There was no significant difference between the COVID-19 and non-COVID-19 patients in terms of laboratory findings such as WBC, leukopenia, lymphopenia, thrombocytopenia, LDH level, and CPK level. The rate of leukopenia was observed more frequently in the COVID-19 patients than non-COVID-19 ones. Although this difference was not statistically significant, it might be due to the low number of patients in the COVID-19 group. The same pattern was observed in regard to lymphopenia in our patients. Notably, in a study, lymphopenia had been relatively common, and a high CRP level has been cited as a marker of the disease severity in adult patients with COVID-19 (18, 19).

In this study, the most common findings in chest CT scans of the patients with COVID-19 were bilateral patchy infiltration, and only one patient had a view of the ground glass opacity. In a similar study performed in the north of Iran, grand glass appearance has been reported in 25% of patients (8). Other studies in other countries have also shown ground glass involvement in a small percentage of children with COVID-19 (20).

Four (31%) patients with COVID-19 and 23 cases (27%) out of non-COVID-19 patients needed special care in the intensive care unit. There was no significant difference between the two groups in terms of intensive care, antibiotic usage, and the need for oxygen, which is consistent with the results of similar studies (18). Also, four patients (31%) diagnosed with COVID-19 had received chloroquine as an antiviral drug. Also, in other similar studies, a small percentage of the patients received antiviral drugs (21).

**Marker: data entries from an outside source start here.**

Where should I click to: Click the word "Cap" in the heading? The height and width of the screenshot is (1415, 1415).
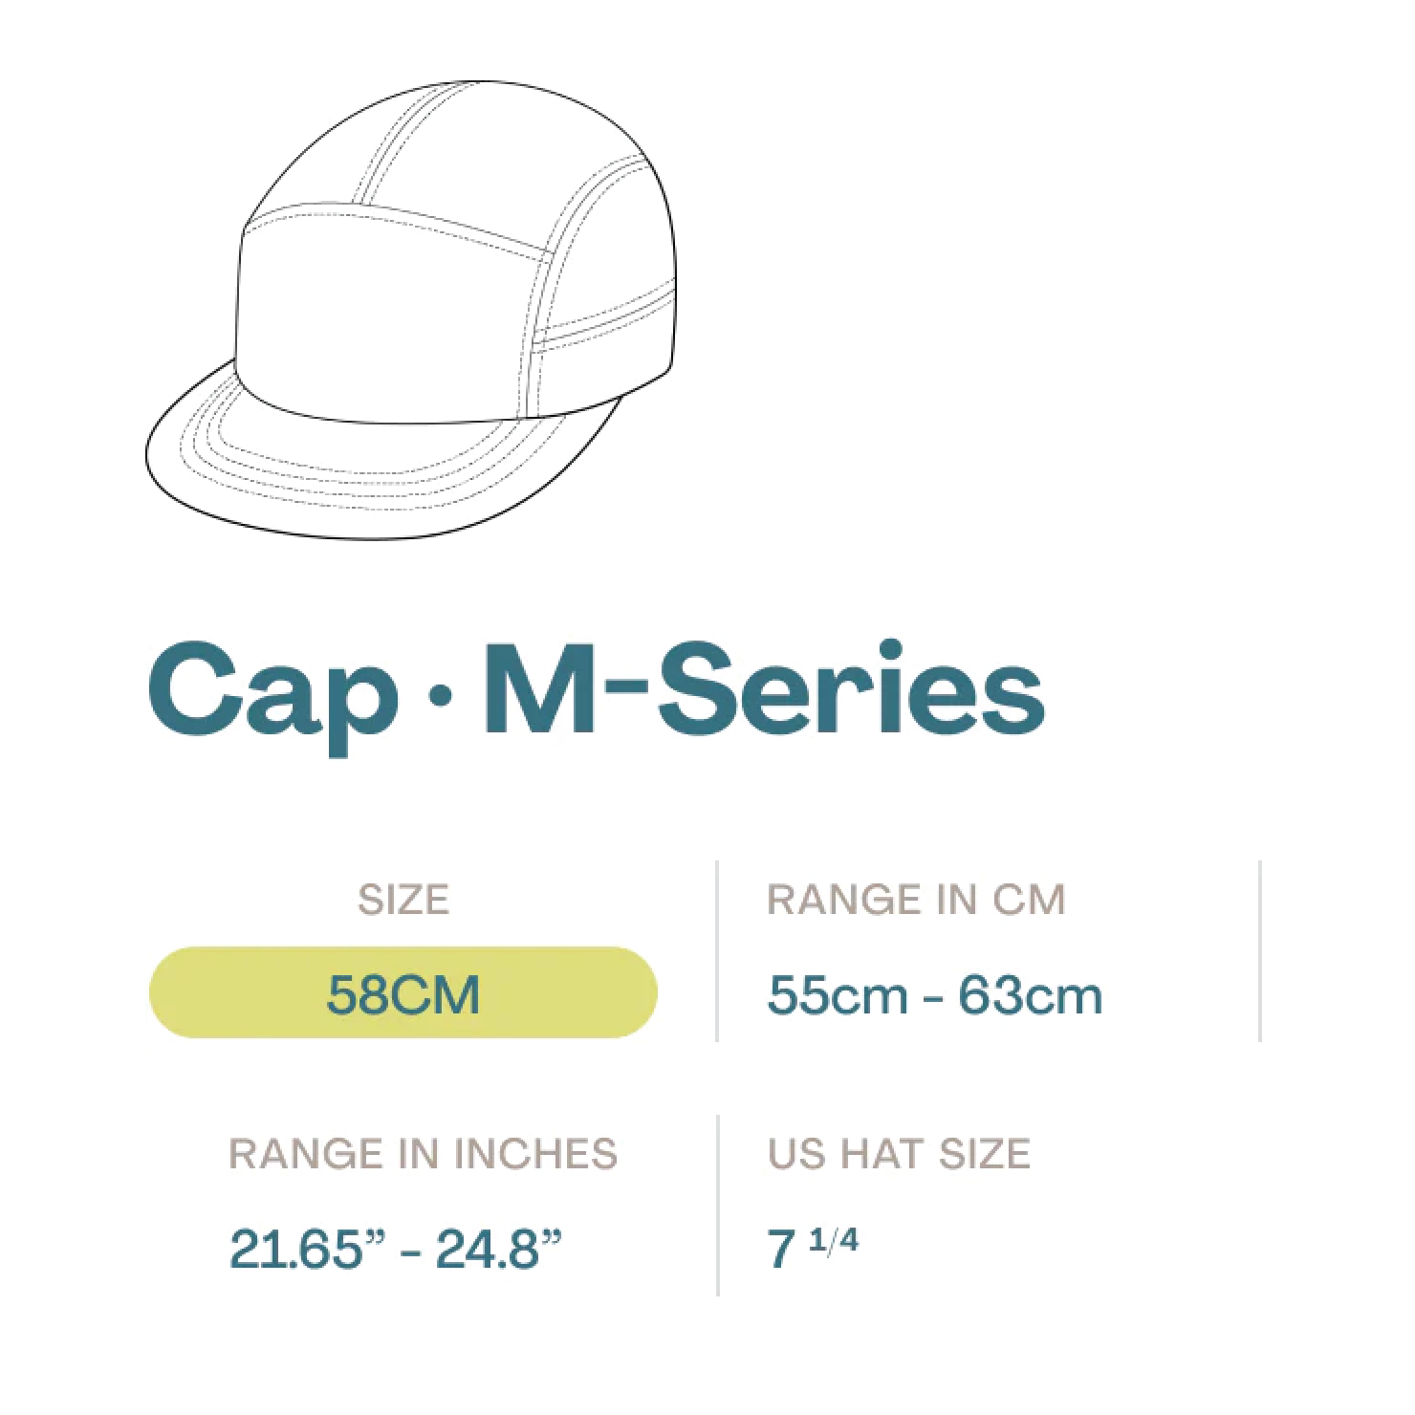click(272, 690)
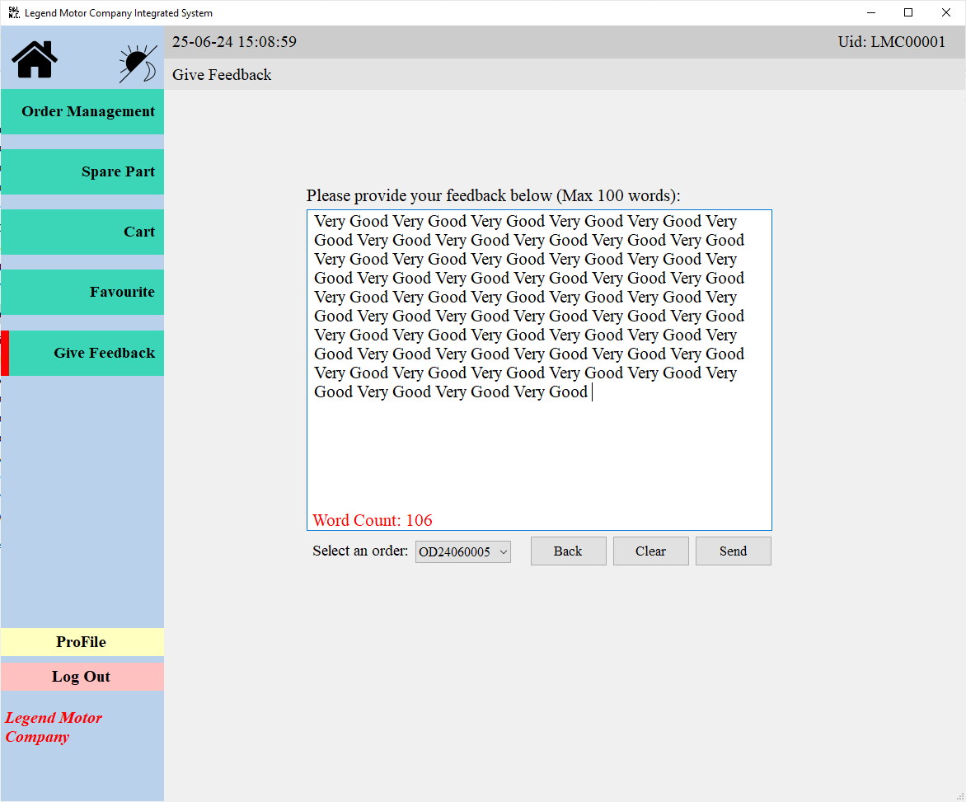Click the Word Count label
Viewport: 966px width, 802px height.
coord(372,520)
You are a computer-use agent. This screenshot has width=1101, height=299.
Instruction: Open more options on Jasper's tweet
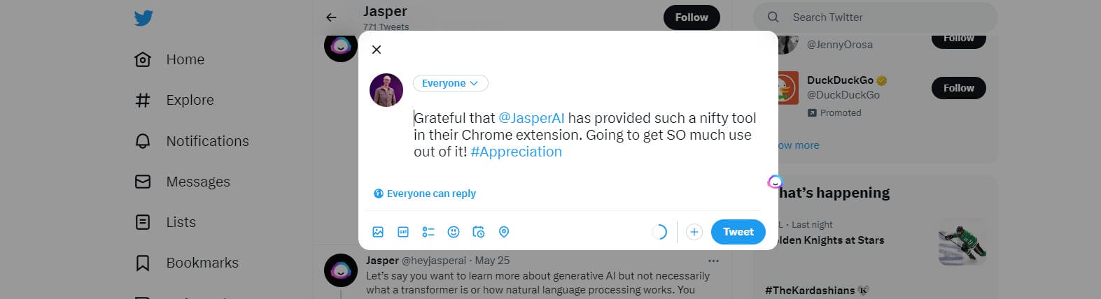(x=713, y=261)
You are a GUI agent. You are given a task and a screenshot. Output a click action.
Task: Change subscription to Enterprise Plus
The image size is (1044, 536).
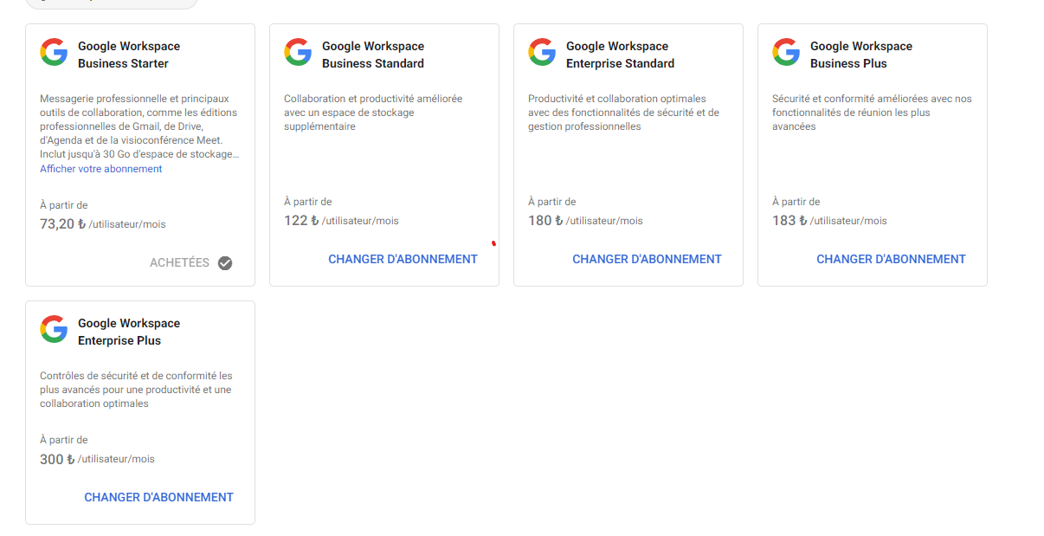[158, 497]
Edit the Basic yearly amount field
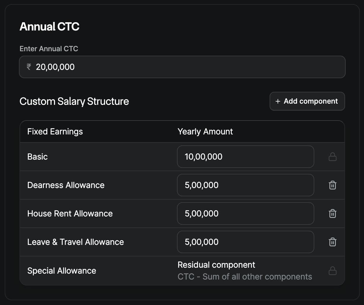The image size is (364, 305). 246,157
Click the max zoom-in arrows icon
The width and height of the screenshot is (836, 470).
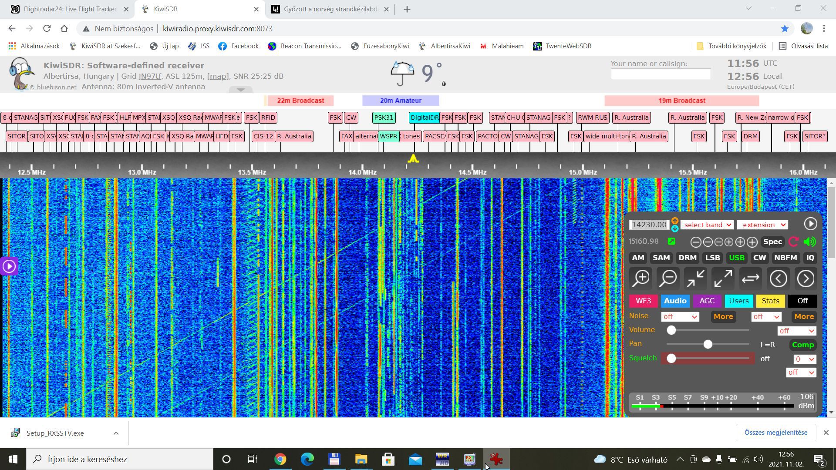coord(696,279)
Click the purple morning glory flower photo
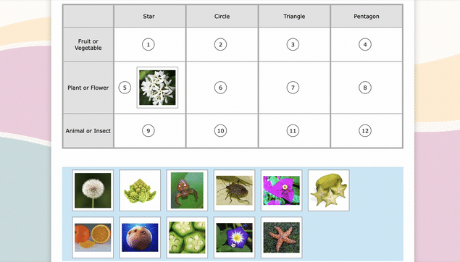 click(235, 237)
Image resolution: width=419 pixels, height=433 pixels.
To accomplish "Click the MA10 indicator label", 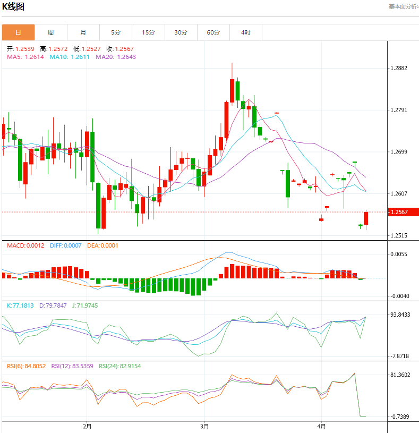I will (x=70, y=57).
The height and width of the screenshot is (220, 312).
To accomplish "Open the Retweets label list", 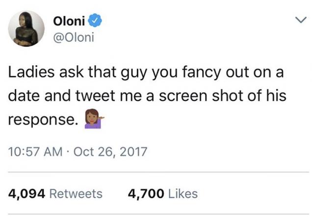I will click(x=77, y=193).
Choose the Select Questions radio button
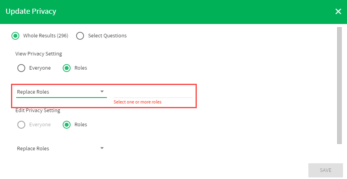The image size is (347, 179). pos(80,36)
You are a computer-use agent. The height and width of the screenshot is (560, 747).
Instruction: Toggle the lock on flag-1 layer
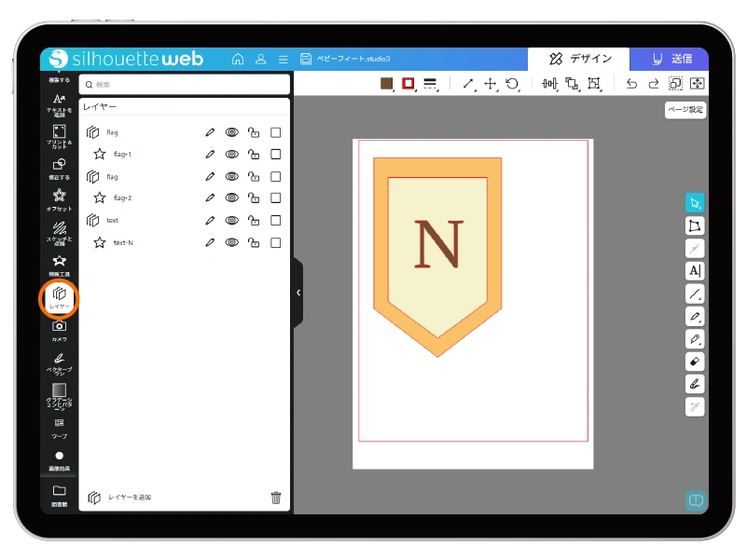click(x=253, y=154)

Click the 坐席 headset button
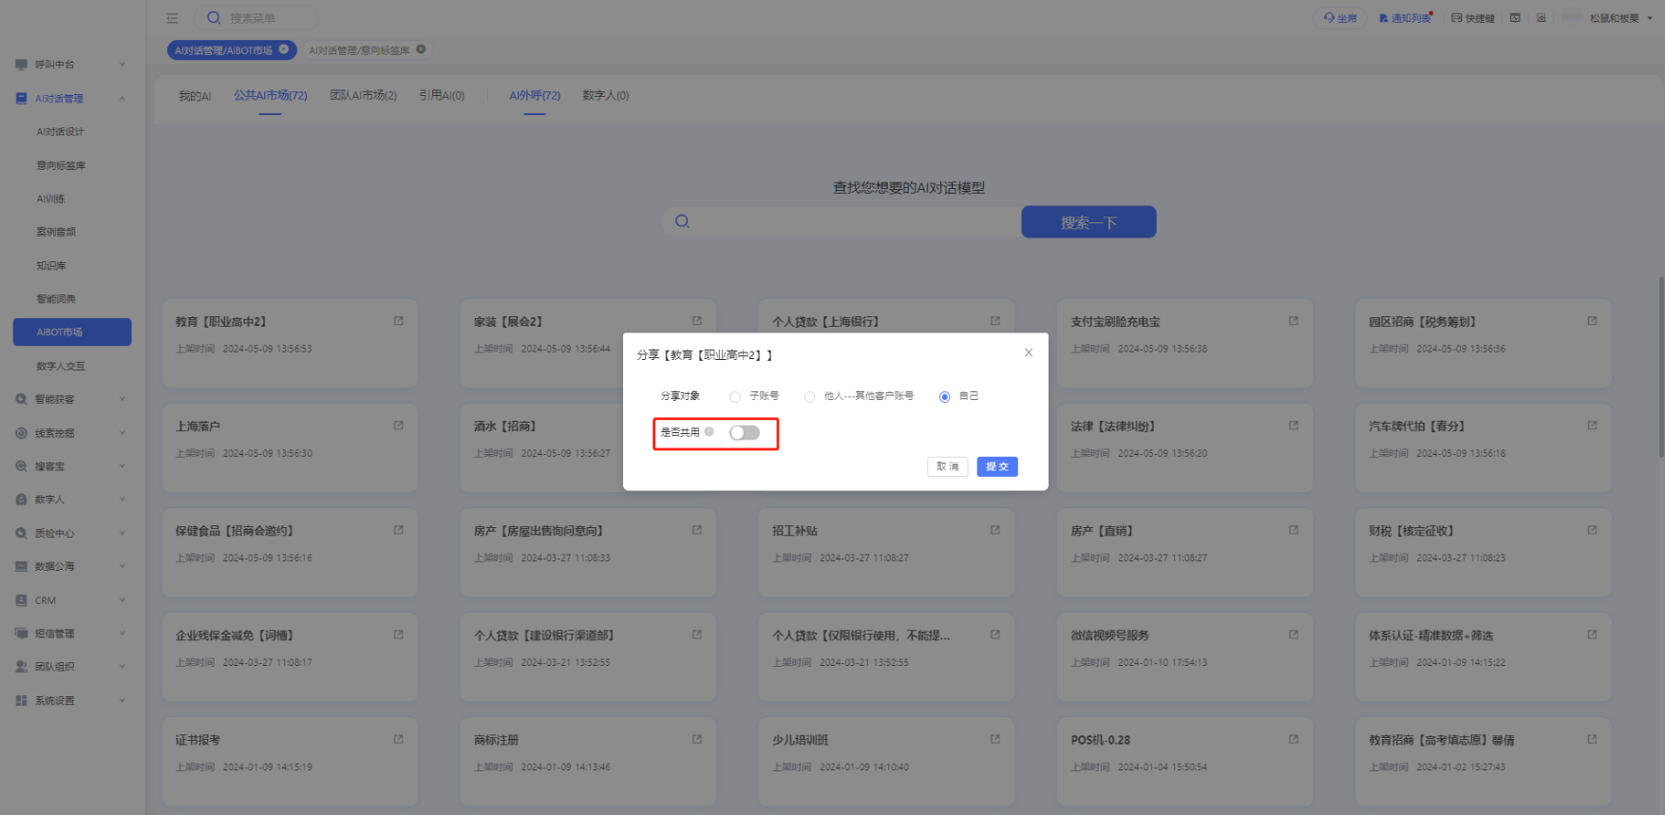(1340, 18)
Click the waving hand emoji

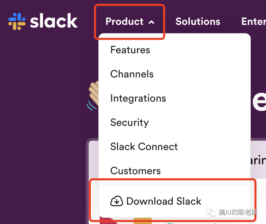click(x=93, y=95)
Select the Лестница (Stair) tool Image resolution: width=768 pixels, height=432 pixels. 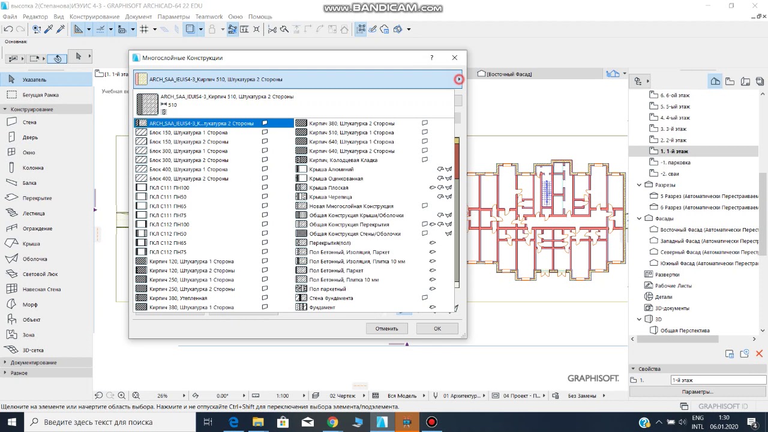(x=33, y=213)
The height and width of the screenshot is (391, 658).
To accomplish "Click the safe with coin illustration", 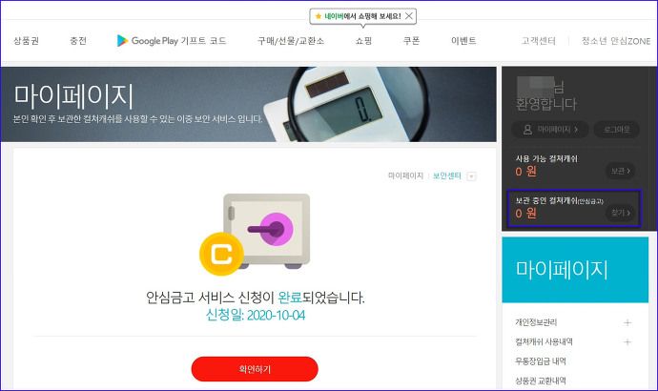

In this study, the overall mortality rate was 8%. However, this mortality rate appears to be high, but due to the epidemic of COVID-19 and the fear of hospitalization, most of the patients were ill with an underlying disease. Out of 13 COVID-19 patients, there were two deaths. An 8-month infant had a developmental disorder and seizure, and also, another one had chronic lung disease. Although mortality is low in children with the disease, it can occur in patients with underlying diseases (22). The most important limitation of this study was the low number of the included patients. For a more detailed comparison, a larger study should be proposed at the national level.

5.1. Conclusions

Compared to the adults, the incidence of COVID-19 is lower in children hospitalized with acute respiratory syndrome. Severe complications of the disease and mortality occur in those children with underlying diseases. Most of the children with COVID-19 recover with supportive care with no need for specific treatment.